TASK OBJECTIVE: Revise the items below so that every "computer-use agent" becomes "desktop agent", and leave everything else unchanged.

◆ ◆ ◆ ◆ ◆

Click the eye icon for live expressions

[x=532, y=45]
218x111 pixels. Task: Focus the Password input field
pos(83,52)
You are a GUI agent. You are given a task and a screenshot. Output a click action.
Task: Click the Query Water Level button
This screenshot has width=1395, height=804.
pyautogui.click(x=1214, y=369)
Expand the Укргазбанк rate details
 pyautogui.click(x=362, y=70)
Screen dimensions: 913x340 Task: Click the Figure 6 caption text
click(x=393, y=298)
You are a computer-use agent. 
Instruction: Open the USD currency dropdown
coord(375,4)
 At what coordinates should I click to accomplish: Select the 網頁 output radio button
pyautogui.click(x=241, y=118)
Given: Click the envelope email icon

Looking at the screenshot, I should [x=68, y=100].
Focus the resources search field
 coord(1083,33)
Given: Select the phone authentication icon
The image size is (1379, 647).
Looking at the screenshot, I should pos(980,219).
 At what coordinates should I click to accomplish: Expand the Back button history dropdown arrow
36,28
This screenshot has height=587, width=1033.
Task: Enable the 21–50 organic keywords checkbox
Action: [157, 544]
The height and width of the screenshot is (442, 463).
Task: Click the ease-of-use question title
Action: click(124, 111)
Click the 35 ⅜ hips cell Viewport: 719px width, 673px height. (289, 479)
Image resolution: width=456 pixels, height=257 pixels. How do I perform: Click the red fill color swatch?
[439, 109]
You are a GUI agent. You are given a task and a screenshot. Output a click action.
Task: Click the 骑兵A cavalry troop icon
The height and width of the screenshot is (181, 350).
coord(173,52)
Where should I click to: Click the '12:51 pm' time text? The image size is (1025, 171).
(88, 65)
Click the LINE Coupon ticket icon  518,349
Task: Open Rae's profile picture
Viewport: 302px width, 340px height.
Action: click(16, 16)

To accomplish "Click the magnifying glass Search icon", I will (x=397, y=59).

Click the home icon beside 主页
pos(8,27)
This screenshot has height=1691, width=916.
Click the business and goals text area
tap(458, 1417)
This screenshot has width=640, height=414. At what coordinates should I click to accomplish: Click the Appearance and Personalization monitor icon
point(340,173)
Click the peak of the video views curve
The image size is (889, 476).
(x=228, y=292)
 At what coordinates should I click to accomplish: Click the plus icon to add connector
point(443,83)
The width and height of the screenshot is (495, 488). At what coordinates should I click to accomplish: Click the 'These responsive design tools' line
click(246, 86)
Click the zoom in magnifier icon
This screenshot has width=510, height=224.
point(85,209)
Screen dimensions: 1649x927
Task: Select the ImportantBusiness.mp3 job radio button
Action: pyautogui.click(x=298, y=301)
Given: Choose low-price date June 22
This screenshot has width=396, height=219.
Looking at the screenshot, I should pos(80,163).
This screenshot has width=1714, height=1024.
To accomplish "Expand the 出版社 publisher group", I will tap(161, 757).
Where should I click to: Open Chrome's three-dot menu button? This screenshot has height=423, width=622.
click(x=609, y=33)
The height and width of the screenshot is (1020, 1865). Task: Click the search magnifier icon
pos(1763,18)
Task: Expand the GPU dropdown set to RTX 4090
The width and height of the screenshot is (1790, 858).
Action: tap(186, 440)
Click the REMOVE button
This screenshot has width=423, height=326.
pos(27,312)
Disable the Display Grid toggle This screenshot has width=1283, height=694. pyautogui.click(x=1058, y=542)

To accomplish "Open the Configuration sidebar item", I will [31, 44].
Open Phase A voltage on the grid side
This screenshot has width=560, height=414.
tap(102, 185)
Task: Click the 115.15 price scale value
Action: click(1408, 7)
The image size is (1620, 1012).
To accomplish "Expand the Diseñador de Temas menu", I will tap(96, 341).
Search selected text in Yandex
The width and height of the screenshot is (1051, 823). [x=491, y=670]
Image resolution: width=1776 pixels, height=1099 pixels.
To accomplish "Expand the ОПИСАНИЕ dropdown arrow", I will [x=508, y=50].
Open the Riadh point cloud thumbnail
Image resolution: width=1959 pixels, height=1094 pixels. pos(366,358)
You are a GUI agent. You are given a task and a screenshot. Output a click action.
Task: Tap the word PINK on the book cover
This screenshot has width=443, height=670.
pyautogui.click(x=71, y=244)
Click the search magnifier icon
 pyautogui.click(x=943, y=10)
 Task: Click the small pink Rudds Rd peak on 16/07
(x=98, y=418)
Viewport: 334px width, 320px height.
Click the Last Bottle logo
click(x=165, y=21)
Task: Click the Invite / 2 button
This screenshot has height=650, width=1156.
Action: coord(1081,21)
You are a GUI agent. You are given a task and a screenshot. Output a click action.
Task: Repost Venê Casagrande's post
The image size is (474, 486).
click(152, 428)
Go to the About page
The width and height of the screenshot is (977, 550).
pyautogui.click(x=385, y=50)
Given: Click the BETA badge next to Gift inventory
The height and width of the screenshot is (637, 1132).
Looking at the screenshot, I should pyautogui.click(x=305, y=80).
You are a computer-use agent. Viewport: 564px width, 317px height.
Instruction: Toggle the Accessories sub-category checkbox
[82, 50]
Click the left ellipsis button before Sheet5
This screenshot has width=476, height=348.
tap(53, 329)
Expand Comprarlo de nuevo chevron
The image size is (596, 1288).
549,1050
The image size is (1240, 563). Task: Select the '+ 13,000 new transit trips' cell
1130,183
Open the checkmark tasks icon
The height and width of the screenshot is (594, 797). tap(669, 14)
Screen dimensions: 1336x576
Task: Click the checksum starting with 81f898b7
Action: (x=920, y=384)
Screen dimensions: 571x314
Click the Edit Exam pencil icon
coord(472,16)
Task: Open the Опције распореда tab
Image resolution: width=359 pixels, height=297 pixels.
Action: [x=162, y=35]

◆ ◆ ◆ ◆ ◆

ANSWER TO THIS PROBLEM:
Click the eye icon for live expressions

[x=532, y=45]
218x111 pixels. Task: Focus the Password input field
pos(83,52)
You are a GUI agent. You are given a task and a screenshot. Output a click action.
Task: Click the Query Water Level button
This screenshot has width=1395, height=804.
pyautogui.click(x=1214, y=369)
Expand the Укргазбанк rate details
 pyautogui.click(x=362, y=70)
Screen dimensions: 913x340 Task: Click the Figure 6 caption text
click(x=393, y=298)
You are a desktop agent. 
Instruction: Open the USD currency dropdown
coord(375,4)
 At what coordinates should I click to accomplish: Select the 網頁 output radio button
pyautogui.click(x=241, y=118)
Given: Click the envelope email icon

Looking at the screenshot, I should [x=68, y=100].
Focus the resources search field
 coord(1083,33)
Given: Select the phone authentication icon
The image size is (1379, 647).
Looking at the screenshot, I should pos(980,219).
 At what coordinates should I click to accomplish: Expand the Back button history dropdown arrow
36,28
This screenshot has height=587, width=1033.
Task: Enable the 21–50 organic keywords checkbox
Action: [157, 544]
The height and width of the screenshot is (442, 463).
Task: Click the ease-of-use question title
Action: click(124, 111)
Click the 35 ⅜ hips cell Viewport: 719px width, 673px height. (289, 479)
Image resolution: width=456 pixels, height=257 pixels. How do I perform: Click the red fill color swatch?
[439, 109]
You are a GUI agent. You are given a task and a screenshot. Output a click action.
Task: Click the 骑兵A cavalry troop icon
The height and width of the screenshot is (181, 350).
coord(173,52)
Where should I click to: Click the '12:51 pm' time text? The image size is (1025, 171).
(88, 65)
Click the LINE Coupon ticket icon  518,349
Task: Open Rae's profile picture
Viewport: 302px width, 340px height.
Action: click(16, 16)

To accomplish "Click the magnifying glass Search icon", I will (x=397, y=59).

Click the home icon beside 主页
pos(8,27)
This screenshot has height=1691, width=916.
Click the business and goals text area
tap(458, 1417)
This screenshot has width=640, height=414. At what coordinates should I click to accomplish: Click the Appearance and Personalization monitor icon
point(340,173)
Click the peak of the video views curve
The image size is (889, 476).
(x=228, y=292)
 At what coordinates should I click to accomplish: Click the plus icon to add connector
point(443,83)
The width and height of the screenshot is (495, 488). At what coordinates should I click to accomplish: Click the 'These responsive design tools' line
click(246, 86)
Click the zoom in magnifier icon
This screenshot has width=510, height=224.
point(85,209)
Screen dimensions: 1649x927
Task: Select the ImportantBusiness.mp3 job radio button
Action: pyautogui.click(x=298, y=301)
Given: Choose low-price date June 22
This screenshot has width=396, height=219.
Looking at the screenshot, I should pos(80,163).
This screenshot has width=1714, height=1024.
To accomplish "Expand the 出版社 publisher group", I will tap(161, 757).
Where should I click to: Open Chrome's three-dot menu button? This screenshot has height=423, width=622.
click(x=609, y=33)
The height and width of the screenshot is (1020, 1865). Task: Click the search magnifier icon
pos(1763,18)
Task: Expand the GPU dropdown set to RTX 4090
The width and height of the screenshot is (1790, 858).
Action: tap(186, 440)
Click the REMOVE button
This screenshot has width=423, height=326.
pos(27,312)
Disable the Display Grid toggle This screenshot has width=1283, height=694. pyautogui.click(x=1058, y=542)

To accomplish "Open the Configuration sidebar item", I will [31, 44].
Open Phase A voltage on the grid side
This screenshot has width=560, height=414.
tap(102, 185)
Task: Click the 115.15 price scale value
Action: click(1408, 7)
The image size is (1620, 1012).
To accomplish "Expand the Diseñador de Temas menu", I will tap(96, 341).
Search selected text in Yandex
The width and height of the screenshot is (1051, 823). [x=491, y=670]
Image resolution: width=1776 pixels, height=1099 pixels.
To accomplish "Expand the ОПИСАНИЕ dropdown arrow", I will [x=508, y=50].
Open the Riadh point cloud thumbnail
Image resolution: width=1959 pixels, height=1094 pixels. pos(366,358)
You are a GUI agent. You are given a task and a screenshot. Output a click action.
Task: Tap the word PINK on the book cover
This screenshot has width=443, height=670.
pyautogui.click(x=71, y=244)
Click the search magnifier icon
 pyautogui.click(x=943, y=10)
 Task: Click the small pink Rudds Rd peak on 16/07
(x=98, y=418)
Viewport: 334px width, 320px height.
Click the Last Bottle logo
click(x=165, y=21)
Task: Click the Invite / 2 button
This screenshot has height=650, width=1156.
Action: coord(1081,21)
You are a GUI agent. You are given a task and a screenshot. Output a click action.
Task: Repost Venê Casagrande's post
The image size is (474, 486).
click(152, 428)
Go to the About page
The width and height of the screenshot is (977, 550).
pyautogui.click(x=385, y=50)
Given: Click the BETA badge next to Gift inventory
The height and width of the screenshot is (637, 1132).
Looking at the screenshot, I should pyautogui.click(x=305, y=80).
You are a desktop agent. Viewport: 564px width, 317px height.
Instruction: Toggle the Accessories sub-category checkbox
[82, 50]
Click the left ellipsis button before Sheet5
This screenshot has width=476, height=348.
tap(53, 329)
Expand Comprarlo de nuevo chevron
The image size is (596, 1288).
549,1050
The image size is (1240, 563). Task: Select the '+ 13,000 new transit trips' cell
1130,183
Open the checkmark tasks icon
The height and width of the screenshot is (594, 797). tap(669, 14)
Screen dimensions: 1336x576
Task: Click the checksum starting with 81f898b7
Action: (x=920, y=384)
Screen dimensions: 571x314
Click the Edit Exam pencil icon
coord(472,16)
Task: Open the Опције распореда tab
Image resolution: width=359 pixels, height=297 pixels.
Action: [x=162, y=35]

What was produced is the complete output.